Telcare Blood Glucose Meter
Digital health management company Healthrageous is teaming with health insurer Highmark to test the latest iteration of its behavior modification program for type 2 diabetes.
Highmark is sponsoring a six-month trial that started in July at Acosta Sales and Marketing, a self-insured company in Jacksonville, Fla., for diabetes self-management using Healthrageous automated coaching technology tied to wireless glucometers. The plan is to follow newly updated recommendations from the American Diabetes Association and European Association for the Study of Diabetes that healthcare providers tailor diabetes care to each individual.
"We focus on the habits that contribute to obesity, and obesity and type 2 diabetes are closely linked," Healthrageous CEO Rick Lee tells MobiHealthNews.
Boston-based Healthrageous, a spinoff of Partners HealthCare's Center for Connected Health, is supplying selected Acosta employees with cellular-enabled blood-glucose monitors as part of the Healthrageous' existing relationship with Telcare. The vendor also draws data from wireless blood-pressure cuffs, weight scales and accelerometers.

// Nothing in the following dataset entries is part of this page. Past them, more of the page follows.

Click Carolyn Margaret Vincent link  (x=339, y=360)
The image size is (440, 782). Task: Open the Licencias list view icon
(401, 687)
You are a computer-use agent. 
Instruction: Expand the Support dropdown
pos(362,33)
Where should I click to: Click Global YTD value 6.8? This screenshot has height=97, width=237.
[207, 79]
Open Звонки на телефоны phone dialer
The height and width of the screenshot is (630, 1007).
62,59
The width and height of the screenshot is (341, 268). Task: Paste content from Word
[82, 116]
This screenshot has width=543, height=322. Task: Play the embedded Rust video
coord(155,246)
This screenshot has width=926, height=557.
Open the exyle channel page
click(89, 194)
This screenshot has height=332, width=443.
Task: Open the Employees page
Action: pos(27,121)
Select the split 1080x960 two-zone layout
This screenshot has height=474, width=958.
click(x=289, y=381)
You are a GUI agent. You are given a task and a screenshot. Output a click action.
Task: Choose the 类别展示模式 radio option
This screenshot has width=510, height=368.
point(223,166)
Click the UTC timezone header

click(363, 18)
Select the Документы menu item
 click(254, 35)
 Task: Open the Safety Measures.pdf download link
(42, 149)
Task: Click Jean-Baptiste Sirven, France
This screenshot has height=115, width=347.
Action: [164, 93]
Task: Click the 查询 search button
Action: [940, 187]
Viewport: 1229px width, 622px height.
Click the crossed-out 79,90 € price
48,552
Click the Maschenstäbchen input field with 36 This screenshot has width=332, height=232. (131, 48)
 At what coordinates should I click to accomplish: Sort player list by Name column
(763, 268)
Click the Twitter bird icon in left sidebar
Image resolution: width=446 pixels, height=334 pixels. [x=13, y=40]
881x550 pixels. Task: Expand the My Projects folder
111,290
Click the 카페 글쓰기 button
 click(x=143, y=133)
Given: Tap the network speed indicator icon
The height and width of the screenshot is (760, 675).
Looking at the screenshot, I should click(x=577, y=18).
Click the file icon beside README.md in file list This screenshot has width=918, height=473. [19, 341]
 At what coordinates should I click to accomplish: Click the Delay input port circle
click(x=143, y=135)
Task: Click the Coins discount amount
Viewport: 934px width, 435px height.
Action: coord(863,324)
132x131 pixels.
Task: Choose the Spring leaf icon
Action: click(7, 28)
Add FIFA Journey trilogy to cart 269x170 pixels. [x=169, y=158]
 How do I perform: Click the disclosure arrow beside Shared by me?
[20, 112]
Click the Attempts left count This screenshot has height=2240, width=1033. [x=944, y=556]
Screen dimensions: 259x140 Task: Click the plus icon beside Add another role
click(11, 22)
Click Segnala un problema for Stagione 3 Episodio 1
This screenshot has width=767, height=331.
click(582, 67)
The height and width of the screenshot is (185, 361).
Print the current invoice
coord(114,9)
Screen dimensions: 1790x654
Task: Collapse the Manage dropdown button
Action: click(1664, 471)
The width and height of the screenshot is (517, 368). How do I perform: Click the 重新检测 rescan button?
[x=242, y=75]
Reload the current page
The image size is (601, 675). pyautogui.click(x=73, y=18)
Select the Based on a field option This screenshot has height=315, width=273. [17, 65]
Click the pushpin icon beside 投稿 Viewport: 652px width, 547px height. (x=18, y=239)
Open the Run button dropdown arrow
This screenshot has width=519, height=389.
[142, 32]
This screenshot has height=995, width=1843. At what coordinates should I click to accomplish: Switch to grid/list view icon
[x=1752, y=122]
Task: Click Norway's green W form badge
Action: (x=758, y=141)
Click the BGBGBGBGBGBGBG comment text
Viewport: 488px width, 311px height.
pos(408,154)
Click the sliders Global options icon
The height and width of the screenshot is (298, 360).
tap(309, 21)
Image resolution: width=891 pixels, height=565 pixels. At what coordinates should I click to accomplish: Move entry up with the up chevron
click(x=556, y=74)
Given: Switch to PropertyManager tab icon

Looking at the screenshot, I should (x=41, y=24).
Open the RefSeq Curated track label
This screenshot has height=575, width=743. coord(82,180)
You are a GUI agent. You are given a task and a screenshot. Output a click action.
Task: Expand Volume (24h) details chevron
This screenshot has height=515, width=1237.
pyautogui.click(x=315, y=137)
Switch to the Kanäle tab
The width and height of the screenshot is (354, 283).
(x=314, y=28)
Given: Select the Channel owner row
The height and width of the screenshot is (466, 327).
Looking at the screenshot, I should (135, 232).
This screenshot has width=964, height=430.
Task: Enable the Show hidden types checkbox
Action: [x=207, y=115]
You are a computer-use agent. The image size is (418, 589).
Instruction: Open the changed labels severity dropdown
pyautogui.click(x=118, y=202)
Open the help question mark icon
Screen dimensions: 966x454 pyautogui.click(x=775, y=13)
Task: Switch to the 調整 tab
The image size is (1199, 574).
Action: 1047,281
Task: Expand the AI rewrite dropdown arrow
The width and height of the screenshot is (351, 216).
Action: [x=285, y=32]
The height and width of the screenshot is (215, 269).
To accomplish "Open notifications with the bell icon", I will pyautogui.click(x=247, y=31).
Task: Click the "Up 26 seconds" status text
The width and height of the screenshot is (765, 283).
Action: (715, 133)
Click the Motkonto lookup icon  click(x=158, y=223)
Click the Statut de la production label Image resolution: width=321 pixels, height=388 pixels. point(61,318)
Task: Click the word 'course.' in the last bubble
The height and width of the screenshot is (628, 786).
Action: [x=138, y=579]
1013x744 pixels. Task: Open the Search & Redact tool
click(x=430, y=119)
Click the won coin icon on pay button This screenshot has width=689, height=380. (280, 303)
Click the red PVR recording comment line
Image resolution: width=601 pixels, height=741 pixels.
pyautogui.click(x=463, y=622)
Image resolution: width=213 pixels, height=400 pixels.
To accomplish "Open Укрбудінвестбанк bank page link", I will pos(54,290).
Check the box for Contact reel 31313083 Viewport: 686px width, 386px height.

This, according to Lee, is what differentiates Healthrageous from other technology companies in the realm of behavior modification and in disease management.
Healthrageous provides only the technology, since health plans already have plenty of what Lee calls "clinical assets" at their disposal, such as nurse case managers. Lee likes to think that his company fills the "chasm" between business-to-consumer and business-to-business approaches. Healthrageous collects, aggregates and analyzes data while following HIPAA privacy regulations. That, according to Lee, is something B2C companies often are not able to do.
"Unlike previous attempts [at disease management] throughout the years, this is a consumerized version, not a medicalized version," Lee says. In other words, the program coaches people on making lifestyle decisions, rather than providing medical advice such as reminders to take medications. "We feel like you really have to break down the medical jargon to get stickiness," Lee says.
And he believes that the system is "sticky" in that it keeps people engaged. Lee reports that 70 percent of patients managing hypertension with Healthrageous in an earlier trial stayed with it after three months. "You can have a greater impact by eating more healthfully, getting enough sleep, exercising regularly, quitting smoking, things like that," Lee explains.
One of the keys to holding user interest on the patient side and being effective from the payer perspective is the passive nature of wireless monitoring devices that continually collect and report data with little human effort necessary.
With this data, Healthrageous and its clients should be able to create personalized action plans for each participant, with specific, incentivized behavioral goals in mind. The Healthrageous platform also makes it easy for users to reorder blood-glucose test strips and other supplies, Lee says. On the back end, the system captures Healthcare Effectiveness Data and Information Set (HEDIS) measures for the payer to benchmark progress.
"It's those verifiable data points that inform the machine-learning engine," Lee says. For example, if someone's blood pressure is going up every day, the automated system starts asking the patient questions about sleep and exercise patterns until it identifies the likely culprit. "We're trying to learn by interacting with you on the one or two points that are exacerbating your condition," Lee explains.
After narrowing down the problem, the system will bring in social aspects, inviting family and friends to provide encouragement or facilitating competition between participants. This is another key differentiator, according to Lee.
Lee says that competition often plays better with male populations, while women tend to be more drawn by social aspects, though of course there are exceptions to these rules. "We are wholly committed to the idea that some things work for some people some of the time," Lee says., riffing on Abraham Lincoln's famous quip. "It's our job to figure out through these interactions what floats your boat," he adds.
"It becomes a virtuous cycle with a biofeedback loop."
The Highmark-Acosta pilot is scheduled to run through January. "Presumably, if we do well, we'll have an ongoing relationship with the health plan," Lee says.